Un salarié peut-il prendre acte de la rupture du contrat de travail si l’employeur ne rémunère pas les heures supplémentaires et les week-ends travaillés ?
L’histoire :
Un salarié, employé en tant que pâtissier, reproche à son employeur de ne pas avoir respecté ses obligations découlant de l'exécution du contrat de travail. En effet, ce dernier n'aurait pas payé le salarié pour les heures supplémentaires qu'il aurait effectuées, ainsi que pour les nuits et dimanches travaillés. Le salarié prend acte de la rupture de son contrat de travail.
Ce que disent les juges :
Les juges rappellent que la prise d'acte de la rupture du contrat de travail par un salarié produit les effets, soit d'un licenciement sans cause réelle et sérieuse, soit d'une démission.

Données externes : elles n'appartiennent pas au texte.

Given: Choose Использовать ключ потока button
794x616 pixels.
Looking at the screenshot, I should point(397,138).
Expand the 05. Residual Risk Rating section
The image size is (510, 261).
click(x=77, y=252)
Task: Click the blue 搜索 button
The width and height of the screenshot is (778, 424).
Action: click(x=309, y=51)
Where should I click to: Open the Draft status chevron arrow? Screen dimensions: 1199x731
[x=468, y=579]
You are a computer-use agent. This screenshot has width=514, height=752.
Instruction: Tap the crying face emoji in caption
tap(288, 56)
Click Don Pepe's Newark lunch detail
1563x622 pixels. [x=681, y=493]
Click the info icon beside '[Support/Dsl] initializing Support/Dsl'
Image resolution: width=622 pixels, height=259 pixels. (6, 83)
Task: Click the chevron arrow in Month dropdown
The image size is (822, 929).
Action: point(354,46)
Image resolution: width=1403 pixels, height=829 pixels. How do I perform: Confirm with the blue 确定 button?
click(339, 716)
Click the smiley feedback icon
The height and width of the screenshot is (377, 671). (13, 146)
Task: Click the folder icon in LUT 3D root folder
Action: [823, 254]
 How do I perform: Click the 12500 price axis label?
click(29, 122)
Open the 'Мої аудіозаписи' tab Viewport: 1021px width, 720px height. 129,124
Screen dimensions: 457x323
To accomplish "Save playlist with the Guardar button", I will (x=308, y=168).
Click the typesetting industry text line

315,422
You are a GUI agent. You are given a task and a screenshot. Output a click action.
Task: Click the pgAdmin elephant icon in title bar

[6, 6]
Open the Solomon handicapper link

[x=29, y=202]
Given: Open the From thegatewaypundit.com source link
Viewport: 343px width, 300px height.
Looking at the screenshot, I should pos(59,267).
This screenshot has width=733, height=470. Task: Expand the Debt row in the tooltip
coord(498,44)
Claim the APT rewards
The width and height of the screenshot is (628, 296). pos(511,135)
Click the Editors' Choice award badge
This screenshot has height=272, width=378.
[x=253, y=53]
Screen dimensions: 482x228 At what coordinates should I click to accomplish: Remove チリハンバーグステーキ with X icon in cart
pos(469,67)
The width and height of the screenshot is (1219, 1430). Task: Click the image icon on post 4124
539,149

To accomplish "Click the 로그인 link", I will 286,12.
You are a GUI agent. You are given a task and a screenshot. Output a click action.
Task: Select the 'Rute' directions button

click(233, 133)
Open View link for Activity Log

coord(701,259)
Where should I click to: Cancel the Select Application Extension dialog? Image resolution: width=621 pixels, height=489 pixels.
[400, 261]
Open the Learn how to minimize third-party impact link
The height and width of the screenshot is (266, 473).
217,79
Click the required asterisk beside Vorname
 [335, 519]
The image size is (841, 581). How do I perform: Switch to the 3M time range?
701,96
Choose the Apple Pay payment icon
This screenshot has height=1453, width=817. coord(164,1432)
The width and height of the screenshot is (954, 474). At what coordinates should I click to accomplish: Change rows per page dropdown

En l’espèce, les juges ont estimé qu’un salarié qui n’est pas payé pour les heures supplémentaires et les week-ends qu’il a effectués peut valablement prendre acte de la rupture de son contrat de travail. La rupture du contrat de travail est prononcée aux torts de l’employeur.
Arrêt de la Chambre sociale de la Cour de cassation du 26 septembre 2007 - N° de pourvoi 06-44.156.
ZOOM SUR...
LA PRISE D'ACTE
Seul le salarié peut prendre acte de la rupture du contrat de travail. L’employeur ne peut pas y procéder. Il doit respecter la procédure de licenciement (arrêt de la Chambre sociale de la Cour de cassation du 25 juin 2003).
La prise d'acte entraîne la cessation immédiate du contrat de travail, mais elle ne détermine pas à quelle partie elle est imputable.
Les juges vérifient ensuite si les manquements reprochés par le salarié sont fondés et suffisamment graves pour empêcher la poursuite du contrat.
Si les juges considèrent que les manquements sont établis, la prise d’acte s’analysera en un licenciement sans cause réelle et sérieuse. A l’inverse, la prise d’acte sera constitutive d’une démission.
Un salarié, qui agit en justice contre son employeur en exécution d'une obligation découlant du contrat de travail, peut toujours prendre acte de la rupture du contrat, soit pour les faits dont il a saisi le tribunal, soit pour d'autres faits.